> [PROBLEM DETAILS]:
The answer must consist solely of the lines from the line with "Given: Open calendar" to the final line of the data below, reproduced exactly, pictures omitted.

> [TASK INPUT]:
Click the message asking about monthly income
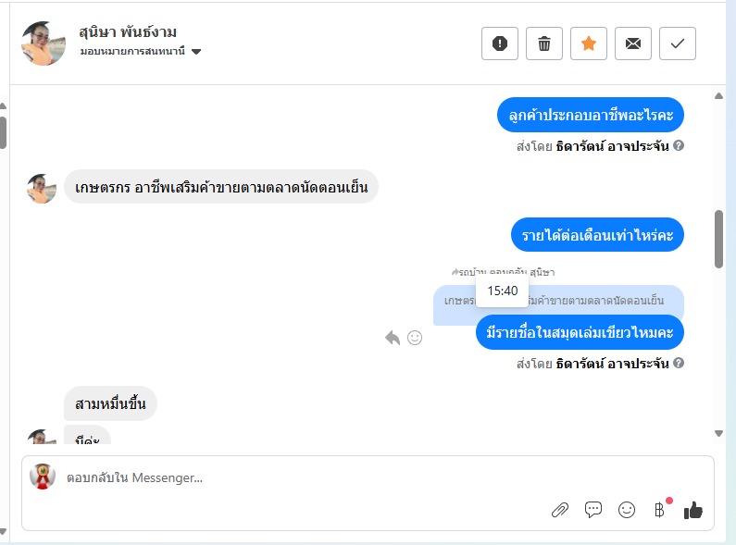 (597, 235)
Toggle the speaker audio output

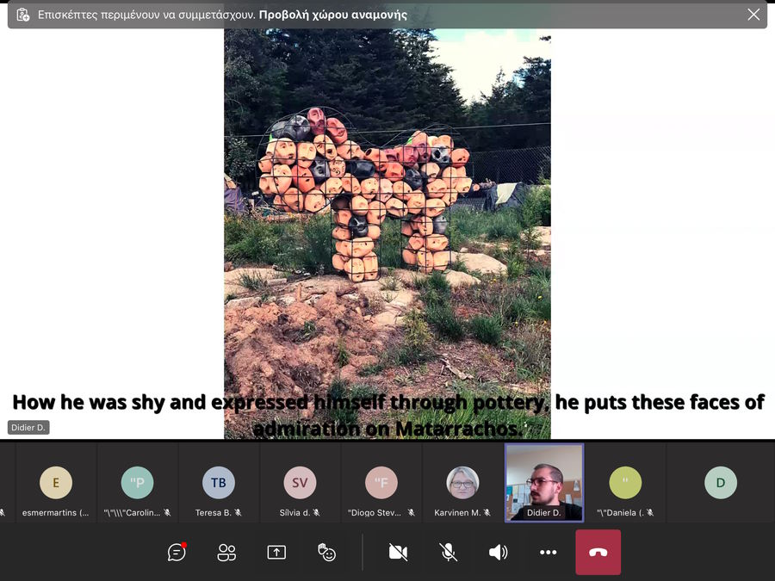pos(498,553)
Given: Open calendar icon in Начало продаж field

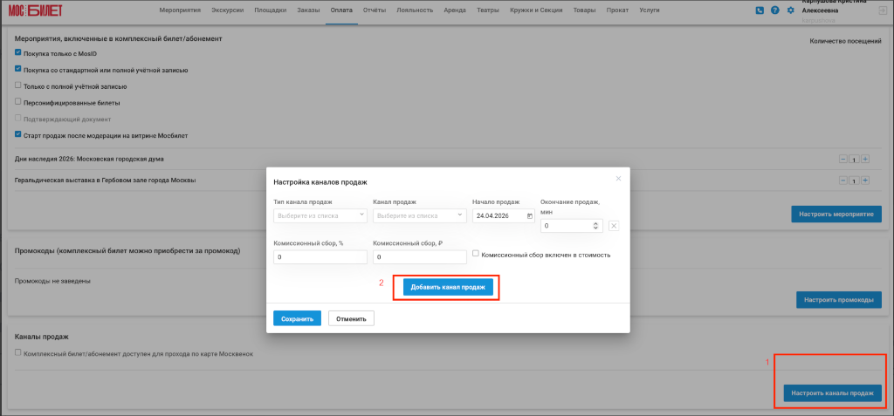Looking at the screenshot, I should point(530,216).
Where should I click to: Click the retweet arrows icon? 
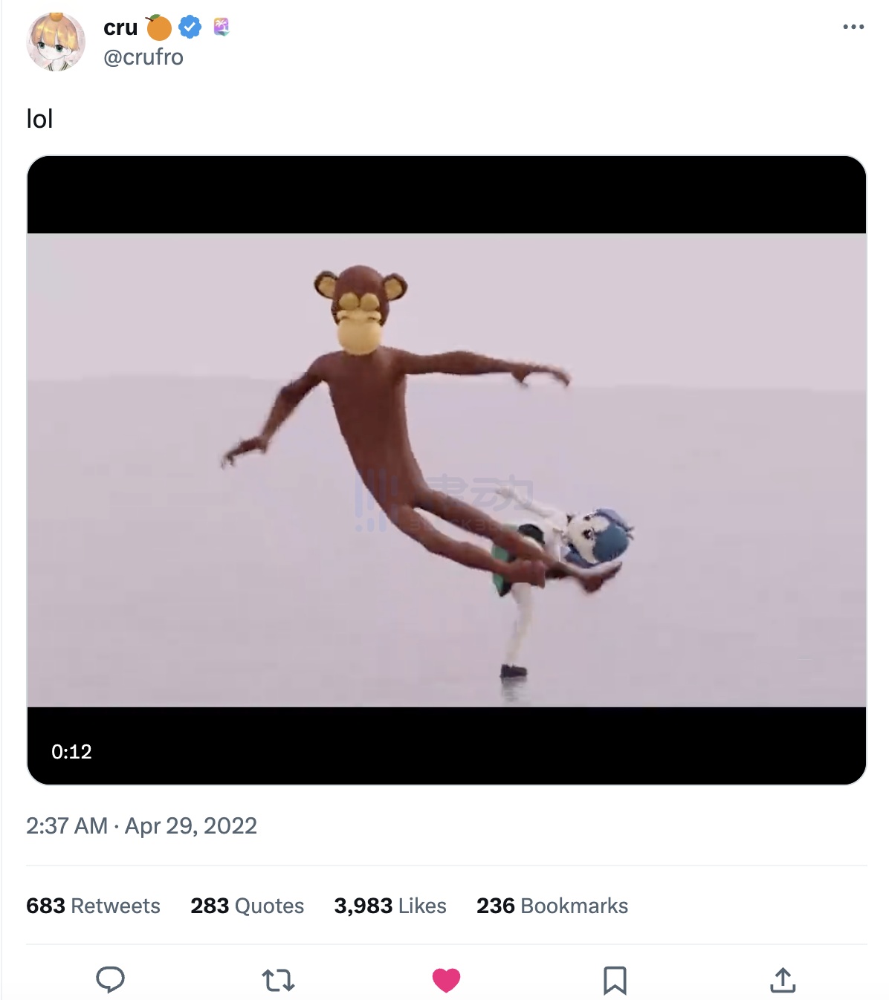pyautogui.click(x=279, y=980)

> [EXERCISE SOLUTION]:
Given: Open calendar icon in Начало продаж field

Looking at the screenshot, I should point(530,216).
Where should I click to: Click the retweet arrows icon? 
pyautogui.click(x=279, y=980)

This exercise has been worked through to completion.